> **Supplied material**:

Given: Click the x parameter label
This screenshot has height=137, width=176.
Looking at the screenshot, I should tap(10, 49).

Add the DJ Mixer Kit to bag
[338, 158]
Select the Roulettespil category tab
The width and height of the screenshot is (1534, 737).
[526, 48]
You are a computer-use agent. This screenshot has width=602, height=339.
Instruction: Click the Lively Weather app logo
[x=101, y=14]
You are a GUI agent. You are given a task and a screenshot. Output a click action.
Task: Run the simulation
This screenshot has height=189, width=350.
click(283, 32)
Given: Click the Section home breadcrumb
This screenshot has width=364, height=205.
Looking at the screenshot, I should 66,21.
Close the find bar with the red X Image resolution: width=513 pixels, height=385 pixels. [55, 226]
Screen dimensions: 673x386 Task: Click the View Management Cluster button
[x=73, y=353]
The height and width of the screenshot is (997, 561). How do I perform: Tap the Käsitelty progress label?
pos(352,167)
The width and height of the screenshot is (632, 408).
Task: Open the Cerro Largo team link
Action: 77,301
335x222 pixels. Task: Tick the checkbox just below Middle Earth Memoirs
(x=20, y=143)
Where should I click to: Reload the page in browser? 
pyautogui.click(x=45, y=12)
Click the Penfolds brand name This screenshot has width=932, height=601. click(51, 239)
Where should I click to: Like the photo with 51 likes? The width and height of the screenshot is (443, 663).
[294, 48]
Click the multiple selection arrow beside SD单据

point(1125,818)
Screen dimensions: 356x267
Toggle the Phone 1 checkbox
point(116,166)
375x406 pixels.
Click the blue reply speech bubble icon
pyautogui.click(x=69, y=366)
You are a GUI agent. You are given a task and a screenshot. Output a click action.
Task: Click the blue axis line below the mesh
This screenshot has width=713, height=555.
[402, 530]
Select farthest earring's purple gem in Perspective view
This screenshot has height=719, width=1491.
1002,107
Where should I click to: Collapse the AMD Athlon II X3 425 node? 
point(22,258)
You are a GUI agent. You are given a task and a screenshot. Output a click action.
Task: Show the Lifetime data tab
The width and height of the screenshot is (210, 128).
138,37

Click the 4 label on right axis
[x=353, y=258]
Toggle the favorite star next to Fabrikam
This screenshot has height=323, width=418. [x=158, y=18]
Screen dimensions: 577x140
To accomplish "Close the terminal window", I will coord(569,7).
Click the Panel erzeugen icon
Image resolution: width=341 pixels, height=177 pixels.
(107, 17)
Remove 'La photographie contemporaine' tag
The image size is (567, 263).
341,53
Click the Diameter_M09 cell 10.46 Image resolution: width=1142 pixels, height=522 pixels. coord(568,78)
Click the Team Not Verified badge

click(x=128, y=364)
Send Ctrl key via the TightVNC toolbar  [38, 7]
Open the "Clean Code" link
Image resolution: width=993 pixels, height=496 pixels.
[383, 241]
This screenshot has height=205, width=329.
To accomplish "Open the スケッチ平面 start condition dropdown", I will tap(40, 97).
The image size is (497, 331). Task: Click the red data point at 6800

> **What is needed**: List every line above that holds the word "Close".

> **Task output**:
Close the find bar with the red X Image resolution: width=513 pixels, height=385 pixels. [55, 226]
To accomplish "Close the terminal window", I will coord(569,7).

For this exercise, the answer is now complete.